TASK PROMPT
Copy out every row below that contains the word "Instruction". Uppercase and lowercase letters count as different.

TASK DATA

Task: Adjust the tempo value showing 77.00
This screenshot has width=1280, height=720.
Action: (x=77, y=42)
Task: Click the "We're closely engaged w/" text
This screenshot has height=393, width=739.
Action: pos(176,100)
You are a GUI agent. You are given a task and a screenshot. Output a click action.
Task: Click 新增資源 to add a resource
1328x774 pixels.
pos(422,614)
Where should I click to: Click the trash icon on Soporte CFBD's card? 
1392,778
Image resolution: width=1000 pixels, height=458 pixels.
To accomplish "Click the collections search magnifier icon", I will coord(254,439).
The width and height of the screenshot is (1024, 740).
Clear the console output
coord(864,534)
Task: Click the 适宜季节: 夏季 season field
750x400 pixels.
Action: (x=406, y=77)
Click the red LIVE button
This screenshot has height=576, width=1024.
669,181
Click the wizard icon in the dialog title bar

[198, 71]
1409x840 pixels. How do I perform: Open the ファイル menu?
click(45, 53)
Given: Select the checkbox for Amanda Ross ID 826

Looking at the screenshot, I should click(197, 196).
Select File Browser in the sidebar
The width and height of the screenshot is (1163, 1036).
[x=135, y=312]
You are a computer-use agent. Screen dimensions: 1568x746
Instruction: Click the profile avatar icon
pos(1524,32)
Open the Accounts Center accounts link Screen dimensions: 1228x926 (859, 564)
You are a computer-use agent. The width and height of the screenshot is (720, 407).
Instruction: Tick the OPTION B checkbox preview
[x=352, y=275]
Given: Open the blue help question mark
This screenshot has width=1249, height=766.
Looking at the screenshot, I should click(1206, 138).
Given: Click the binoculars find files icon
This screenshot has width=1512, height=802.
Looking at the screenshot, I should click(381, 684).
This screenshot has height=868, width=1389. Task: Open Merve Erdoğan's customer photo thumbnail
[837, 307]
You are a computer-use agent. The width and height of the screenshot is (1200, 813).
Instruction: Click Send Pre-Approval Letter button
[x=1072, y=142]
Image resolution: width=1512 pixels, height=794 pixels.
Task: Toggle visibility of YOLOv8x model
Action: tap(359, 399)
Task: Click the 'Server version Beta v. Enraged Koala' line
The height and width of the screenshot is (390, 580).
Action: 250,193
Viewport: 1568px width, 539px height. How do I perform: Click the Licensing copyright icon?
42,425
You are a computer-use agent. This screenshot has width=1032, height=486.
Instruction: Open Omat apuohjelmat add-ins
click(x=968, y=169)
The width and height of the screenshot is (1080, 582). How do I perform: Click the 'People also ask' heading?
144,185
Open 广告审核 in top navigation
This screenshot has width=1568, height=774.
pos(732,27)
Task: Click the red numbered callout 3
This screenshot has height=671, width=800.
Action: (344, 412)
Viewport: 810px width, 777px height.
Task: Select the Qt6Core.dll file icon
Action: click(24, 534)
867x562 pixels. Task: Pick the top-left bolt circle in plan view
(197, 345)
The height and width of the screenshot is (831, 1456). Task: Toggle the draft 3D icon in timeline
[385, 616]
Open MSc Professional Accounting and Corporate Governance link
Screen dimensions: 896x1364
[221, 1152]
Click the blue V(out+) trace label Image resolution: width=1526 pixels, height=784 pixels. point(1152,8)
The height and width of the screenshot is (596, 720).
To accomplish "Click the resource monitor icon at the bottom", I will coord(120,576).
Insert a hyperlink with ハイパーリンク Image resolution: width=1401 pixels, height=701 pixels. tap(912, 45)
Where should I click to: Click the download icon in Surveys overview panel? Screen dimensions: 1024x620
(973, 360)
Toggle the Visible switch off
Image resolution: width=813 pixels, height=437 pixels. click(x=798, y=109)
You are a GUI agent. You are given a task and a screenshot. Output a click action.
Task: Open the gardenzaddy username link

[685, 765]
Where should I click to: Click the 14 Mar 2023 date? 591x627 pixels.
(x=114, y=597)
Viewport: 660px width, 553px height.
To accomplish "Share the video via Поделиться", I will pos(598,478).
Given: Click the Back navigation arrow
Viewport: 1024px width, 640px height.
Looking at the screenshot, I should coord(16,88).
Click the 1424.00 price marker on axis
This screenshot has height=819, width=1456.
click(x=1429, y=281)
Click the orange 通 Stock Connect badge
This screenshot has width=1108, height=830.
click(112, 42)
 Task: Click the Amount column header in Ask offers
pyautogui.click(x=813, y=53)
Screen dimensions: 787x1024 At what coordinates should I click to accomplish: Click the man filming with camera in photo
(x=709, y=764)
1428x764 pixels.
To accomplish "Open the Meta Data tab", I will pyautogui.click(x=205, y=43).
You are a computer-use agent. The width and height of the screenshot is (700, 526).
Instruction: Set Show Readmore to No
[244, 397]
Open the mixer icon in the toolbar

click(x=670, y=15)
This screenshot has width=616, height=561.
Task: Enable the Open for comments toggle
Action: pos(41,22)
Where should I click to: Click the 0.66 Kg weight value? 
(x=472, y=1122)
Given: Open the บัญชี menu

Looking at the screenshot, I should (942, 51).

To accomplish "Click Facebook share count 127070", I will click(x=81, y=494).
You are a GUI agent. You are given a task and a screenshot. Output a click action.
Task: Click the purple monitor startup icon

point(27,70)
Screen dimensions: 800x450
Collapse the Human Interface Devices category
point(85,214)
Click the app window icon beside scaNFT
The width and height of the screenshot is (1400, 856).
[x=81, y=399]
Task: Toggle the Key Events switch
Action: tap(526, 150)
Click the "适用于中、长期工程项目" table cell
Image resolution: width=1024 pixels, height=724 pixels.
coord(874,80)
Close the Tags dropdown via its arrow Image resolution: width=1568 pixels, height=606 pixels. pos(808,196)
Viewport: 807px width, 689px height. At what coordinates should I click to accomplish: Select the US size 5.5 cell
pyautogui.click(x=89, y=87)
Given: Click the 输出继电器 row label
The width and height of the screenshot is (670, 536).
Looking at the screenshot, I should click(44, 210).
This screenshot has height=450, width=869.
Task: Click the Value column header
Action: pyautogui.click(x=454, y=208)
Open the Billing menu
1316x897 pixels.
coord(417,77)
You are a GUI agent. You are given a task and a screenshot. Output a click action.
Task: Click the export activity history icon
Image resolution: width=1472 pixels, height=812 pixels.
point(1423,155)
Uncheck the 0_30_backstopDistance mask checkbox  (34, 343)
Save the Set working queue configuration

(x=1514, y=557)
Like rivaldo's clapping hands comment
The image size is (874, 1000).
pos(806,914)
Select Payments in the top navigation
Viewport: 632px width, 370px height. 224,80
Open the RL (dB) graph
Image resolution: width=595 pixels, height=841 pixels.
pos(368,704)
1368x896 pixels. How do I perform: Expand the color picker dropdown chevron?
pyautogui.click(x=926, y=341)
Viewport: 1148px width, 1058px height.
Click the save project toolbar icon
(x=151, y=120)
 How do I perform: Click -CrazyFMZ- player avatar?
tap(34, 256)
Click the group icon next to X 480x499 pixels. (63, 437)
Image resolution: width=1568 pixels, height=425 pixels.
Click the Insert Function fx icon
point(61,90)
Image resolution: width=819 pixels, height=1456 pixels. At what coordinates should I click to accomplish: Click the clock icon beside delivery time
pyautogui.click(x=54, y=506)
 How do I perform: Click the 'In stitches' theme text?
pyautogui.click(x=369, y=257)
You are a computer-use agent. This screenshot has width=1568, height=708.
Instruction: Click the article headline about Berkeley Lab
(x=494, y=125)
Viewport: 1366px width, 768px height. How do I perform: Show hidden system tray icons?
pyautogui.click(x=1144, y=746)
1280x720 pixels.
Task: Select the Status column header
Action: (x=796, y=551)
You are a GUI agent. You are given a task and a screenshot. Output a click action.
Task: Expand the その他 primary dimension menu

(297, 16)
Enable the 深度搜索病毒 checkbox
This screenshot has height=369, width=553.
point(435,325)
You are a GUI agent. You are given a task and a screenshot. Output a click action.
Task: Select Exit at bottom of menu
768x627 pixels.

WRITTEN ANSWER
Instruction: Click the profile avatar icon
Instruction: Tick the OPTION B checkbox preview
Instruction: Click Send Pre-Approval Letter button
Instruction: Open Omat apuohjelmat add-ins
Instruction: Set Show Readmore to No
Instruction: Click the article headline about Berkeley Lab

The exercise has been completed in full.